Na verdade, estivera perto do local do acidente no dia seguinte à queda, quando ainda estava entorpecido e confuso com o choque. Estava com a perna quebrada, algumas costelas fraturadas, umas queimaduras feias e não estava conseguindo pensar de maneira coerente, mas insistira que os aldeões o levassem até lá, e eles, um pouco constrangidos, aceitaram. No entanto, não conseguiu alcançar o ponto exato em que o chão borbulhara e derretera e, finalmente, abandonou aquele pesadelo para sempre. Logo depois correu um boato de que a área inteira estava mal-assombrada e ninguém mais se atreveu a ir para aquelas bandas desde então. A região estava cheia de vales lindos, verdejantes e encantadores — não fazia sentido ir justo para um altamente preocupante. O melhor é deixar o passado para trás e permitir que o presente avance para o futuro.

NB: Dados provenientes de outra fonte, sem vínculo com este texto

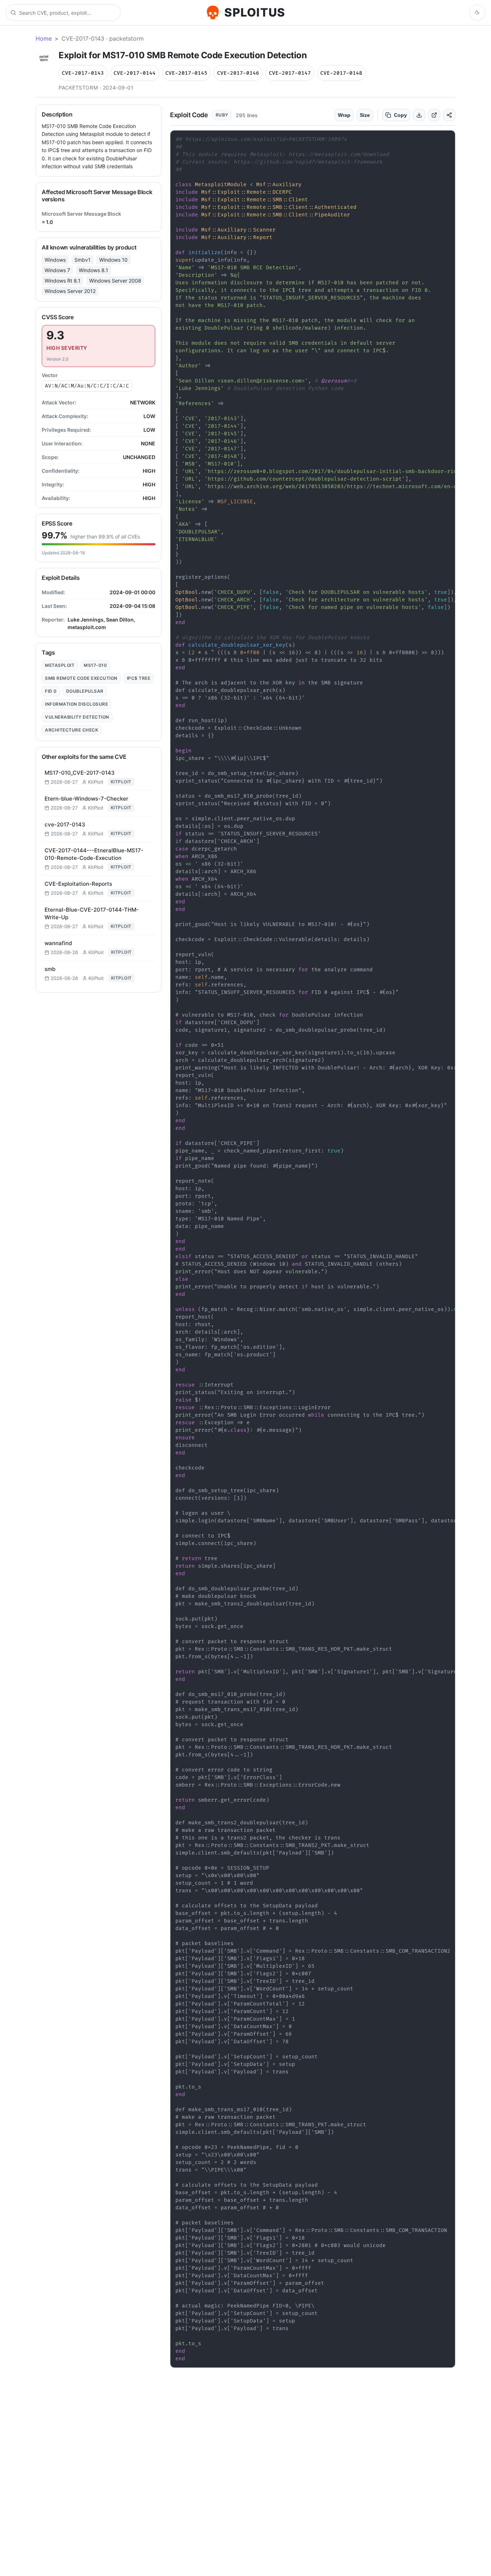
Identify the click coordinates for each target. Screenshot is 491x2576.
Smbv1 (82, 260)
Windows (55, 260)
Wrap (344, 115)
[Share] (449, 115)
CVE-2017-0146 (238, 73)
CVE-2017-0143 (83, 73)
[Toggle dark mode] (477, 12)
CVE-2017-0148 (341, 73)
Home (44, 38)
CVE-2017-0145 (186, 73)
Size (365, 115)
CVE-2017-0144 (135, 73)
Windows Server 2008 (115, 281)
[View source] (434, 115)
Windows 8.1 (93, 270)
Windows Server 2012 (70, 291)
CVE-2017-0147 (290, 73)
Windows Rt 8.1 (63, 281)
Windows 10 (113, 260)
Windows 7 (57, 270)
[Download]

Random aninhava o relógio nas mãos, virando-o lentamente para deixar a distante luz do sol do entardecer brilhar calorosa sobre os arranhões e as imperfeições do grosso vidro. Ficava fascinada ao observar o ponteiro dos segundos tiquetaqueando em volta das horas como uma pequena aranha. Cada vez que ele completava um círculo inteiro, o mais comprido dos ponteiros principais movia—se exatamente para a próxima das sessenta pequenas divisões em volta do mostrador. E, quando o ponteiro maior completava o seu próprio círculo, o ponteiro menor se movia para o próximo dos dígitos principais.
—Você está olhando isso há mais de uma hora — comentou Arthur, calmamente.
—
Eu sei — respondeu ela. — Uma hora é quando o ponteiro grande dá
uma volta completa, não é?
—
Isso mesmo.
—
Então estou olhando há uma hora e dezessete... minutos.